**Excerpted text:**
⁂
It’s Finally Time To Admit I’m A Writer
I’m throwing myself into my passion, and the freelance life
There is a lot of discussion in writing communities about when you can confidently call yourself “A Writer”.
Many people argue you can do it as soon as you begin writing. There is no prerequisite to being A Writer other than writing itself. It doesn’t matter what or how you write. You’re A Writer.
Others believe you need to have reached at least some level of achievement. Say, publishing a book or having an established blog. To them, you need something, anything, to show for your work before you can be A Writer.
Or it could be how long you’ve been writing. As if having continued writing for a certain amount of time makes it more real.
And then there are those who don’t feel comfortable calling themselves A Writer until it’s their primary source of income.
I fall into that last category. In my head, I’ve considered myself to be A Writer for years. But I’ve never really felt comfortable saying it out loud. And I think it’s always been because I wasn’t making any money from us. It was a hobby. Once I could use it as a reason to quit my day job, then I would feel like I had earned the title.
Well, in the end, my day job gave me up first.
⁂
**Data listing:**
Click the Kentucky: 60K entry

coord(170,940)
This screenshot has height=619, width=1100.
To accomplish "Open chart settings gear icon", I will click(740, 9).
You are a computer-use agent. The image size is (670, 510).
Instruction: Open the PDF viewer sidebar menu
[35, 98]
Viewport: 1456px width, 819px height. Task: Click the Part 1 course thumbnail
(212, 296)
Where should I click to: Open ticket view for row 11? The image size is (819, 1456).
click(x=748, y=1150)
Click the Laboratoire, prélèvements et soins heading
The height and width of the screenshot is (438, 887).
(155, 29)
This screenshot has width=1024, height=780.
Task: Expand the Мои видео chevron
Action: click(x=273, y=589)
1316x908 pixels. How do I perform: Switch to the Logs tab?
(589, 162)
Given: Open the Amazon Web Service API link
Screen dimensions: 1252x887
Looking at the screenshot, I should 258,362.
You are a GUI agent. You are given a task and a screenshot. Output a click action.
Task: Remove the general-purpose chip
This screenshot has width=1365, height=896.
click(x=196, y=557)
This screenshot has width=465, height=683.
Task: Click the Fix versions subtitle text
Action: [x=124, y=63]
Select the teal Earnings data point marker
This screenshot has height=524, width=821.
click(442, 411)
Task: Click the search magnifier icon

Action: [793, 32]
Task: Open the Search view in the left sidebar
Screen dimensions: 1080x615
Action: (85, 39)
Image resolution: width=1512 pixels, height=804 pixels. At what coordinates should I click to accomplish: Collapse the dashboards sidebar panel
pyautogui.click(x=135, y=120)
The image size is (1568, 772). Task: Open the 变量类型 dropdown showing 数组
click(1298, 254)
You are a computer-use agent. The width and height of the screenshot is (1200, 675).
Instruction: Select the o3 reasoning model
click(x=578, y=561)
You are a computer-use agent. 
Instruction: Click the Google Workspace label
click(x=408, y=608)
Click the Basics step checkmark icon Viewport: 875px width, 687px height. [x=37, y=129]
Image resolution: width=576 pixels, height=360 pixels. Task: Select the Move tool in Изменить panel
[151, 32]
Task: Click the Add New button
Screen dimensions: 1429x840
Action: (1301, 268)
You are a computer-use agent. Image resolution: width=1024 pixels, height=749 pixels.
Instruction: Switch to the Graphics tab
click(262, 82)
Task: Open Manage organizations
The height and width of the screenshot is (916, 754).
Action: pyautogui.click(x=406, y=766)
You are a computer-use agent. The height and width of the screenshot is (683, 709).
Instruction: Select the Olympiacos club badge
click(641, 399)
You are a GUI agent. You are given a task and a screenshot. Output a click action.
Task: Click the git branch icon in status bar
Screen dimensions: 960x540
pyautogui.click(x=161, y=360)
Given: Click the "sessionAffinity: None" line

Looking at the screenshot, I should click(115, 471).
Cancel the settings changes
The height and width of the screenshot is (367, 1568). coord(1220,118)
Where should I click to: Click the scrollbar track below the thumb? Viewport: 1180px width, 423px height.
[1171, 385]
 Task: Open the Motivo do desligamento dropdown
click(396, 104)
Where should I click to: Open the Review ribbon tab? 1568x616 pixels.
⁂
**Request:** Extend the essay on calling oneself a writer, starting right after its final sentence. The material comes from a separate source and is unrelated to the essay on calling oneself a writer.

**The output:**
Back in the final days of the Before Times, I was put on furlough. My company couldn't wait to get us all off the payroll. And as the weeks passed and turned into months, I realised I didn't actually want to go back. Which made it a little less painful when they made me redundant in August.
But just because I hadn't wanted to go back, I had no wish to be unemployed while I looked for something new. I had already been looking for a new role halfheartedly, but now I began in earnest.
Which went nowhere.
Then, after six months of this, my girlfriend suggested I back away from this a little. Why not look at this as an opportunity to focus on my writing instead. I wasn't going to give up job hunting, but freeing up some time to be creative would be good for my mental health.
And from there, it started to grow.
I got into the Faber Academy, where I've reviving working on my novel. I set myself up on Medium, with the idea I might make a little money on the side.
In January, I made $4.98.
Six months later, in June, I made over $900.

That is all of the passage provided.